En esa misma línea de aligerar la presencia del Estado en la vida de sus ciudadanos, la segunda de las grandes ideas del pensamiento ultraconservador, la reducción de impuestos, formulada por otro de sus intelectuales de cabecera, el economista Charles Laffer, se tradujo en el gran recorte impositivo del periodo de gobierno de Ronald Reagan durante la década de los 80.

Este tipo de planteamientos se convirtieron en la ortodoxia económica durante las dos décadas siguientes, y hasta en Europa, con estados de bienestar muy potentes y con gobiernos orientados a la izquierda en buena parte de los países, comenzó a imponerse la idea de que era necesario reducir impuestos y desregular la economía con el fin de favorecer su dinamismo y, supuestamente, su crecimiento, que habría de alcanzar no solamente a las empresas y rentas más altas, sino a todos los ciudadanos.

El resultado de todo aquello es bien conocido: una de las mayores burbujas especulativas de la historia y un retroceso de la economía mundial que solo al final de la década pasada, justo antes de la pandemia, comenzaba a recuperarse.

■ Tareas del ejercicio:
1. Reproduce sin cambios, del fragmento sobre la reducción de impuestos, la parte que comienza con las palabras "El resultado de" y termina con "comenzaba a recuperarse.".
2. Según el fragmento sobre la reducción de impuestos, ¿durante qué gobierno y en qué década se produjo el gran recorte impositivo?
3. Prolonga el fragmento sobre la reducción de impuestos a partir de su última oración.

■ Extracto de datos:

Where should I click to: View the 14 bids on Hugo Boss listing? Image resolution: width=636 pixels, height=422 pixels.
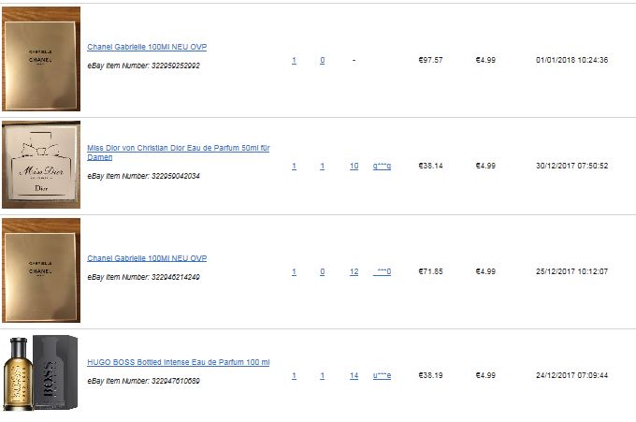pos(354,375)
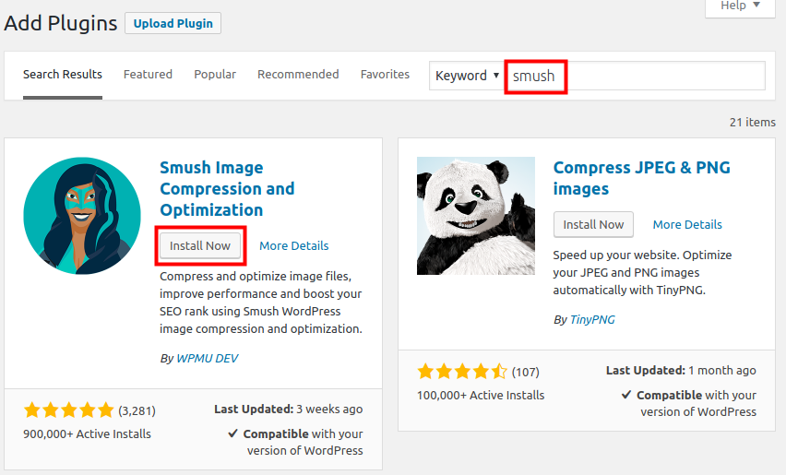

■ Respuestas por tarea:
1.
El resultado de todo aquello es bien conocido: una de las mayores burbujas especulativas de la historia y un retroceso de la economía mundial que solo al final de la década pasada, justo antes de la pandemia, comenzaba a recuperarse.

2. Durante el gobierno de Ronald Reagan, en la década de los 80.

3.
Al otro lado del Atlántico, sin embargo, las cosas distan mucho de estar mejor para una gran parte de los estadounidenses. La desigualdad ha alcanzado cotas insostenibles, de manera que, en 2016, al 50% más pobre de la población le correspondía solamente el 13% de la renta nacional. Al mismo tiempo, el 1% más rico de la población acaparaba para sí el 20% de todas las rentas, una cifra en constante crecimiento desde la implantación de las políticas neoliberales.

Esto se ha traducido en realidades impropias del país más rico del mundo: Los Ángeles o Nueva York, tienen por sí solas más personas sin hogar que toda España, ya que el auge especulativo de los precios inmobiliarios, unido a la reducción de salarios, ha hecho imposible que muchas personas puedan tener acceso a una vivienda, haciendo que las avenidas repletas de tiendas de campaña sean habituales en muchos espacios urbanos estadounidenses.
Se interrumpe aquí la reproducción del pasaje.